[Source data]
★ ★ ★

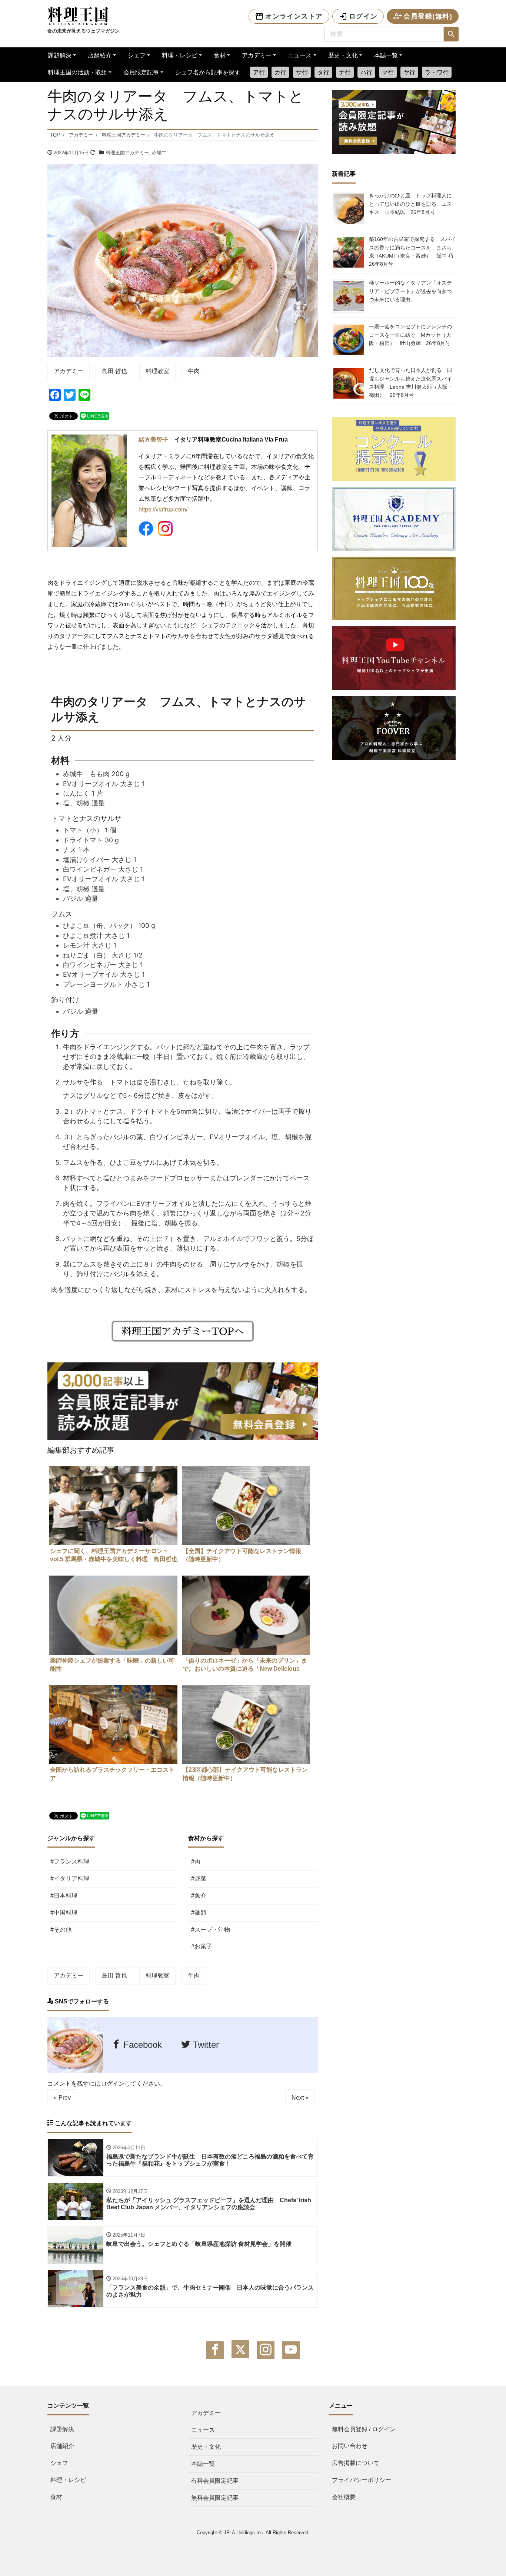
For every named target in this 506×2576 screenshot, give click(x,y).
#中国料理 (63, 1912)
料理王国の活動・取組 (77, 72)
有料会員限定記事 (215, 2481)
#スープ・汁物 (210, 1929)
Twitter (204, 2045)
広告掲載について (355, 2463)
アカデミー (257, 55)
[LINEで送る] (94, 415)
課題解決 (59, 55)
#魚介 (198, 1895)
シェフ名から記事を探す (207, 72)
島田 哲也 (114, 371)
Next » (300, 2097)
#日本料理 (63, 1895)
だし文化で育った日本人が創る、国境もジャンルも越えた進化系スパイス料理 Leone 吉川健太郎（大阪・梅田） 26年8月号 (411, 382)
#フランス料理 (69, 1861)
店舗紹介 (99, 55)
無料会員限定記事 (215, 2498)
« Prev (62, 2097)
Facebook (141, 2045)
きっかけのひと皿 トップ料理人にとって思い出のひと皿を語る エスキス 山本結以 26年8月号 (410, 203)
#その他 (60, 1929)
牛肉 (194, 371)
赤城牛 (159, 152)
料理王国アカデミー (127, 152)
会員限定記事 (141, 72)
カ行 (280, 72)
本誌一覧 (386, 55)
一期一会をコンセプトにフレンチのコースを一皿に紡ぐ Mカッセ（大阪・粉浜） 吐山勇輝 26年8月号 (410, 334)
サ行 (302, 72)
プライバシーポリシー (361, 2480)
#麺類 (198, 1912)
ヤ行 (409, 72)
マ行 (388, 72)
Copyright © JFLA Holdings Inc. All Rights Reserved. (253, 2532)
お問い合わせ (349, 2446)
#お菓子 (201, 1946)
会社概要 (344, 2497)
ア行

★ ★ ★

Provide an exact transcript of the lines from the one that holds "Copyright © JFLA" through the final line of the data above.

Copyright © JFLA Holdings Inc. All Rights Reserved. (253, 2532)
お問い合わせ (349, 2446)
#お菓子 (201, 1946)
会社概要 (344, 2497)
ア行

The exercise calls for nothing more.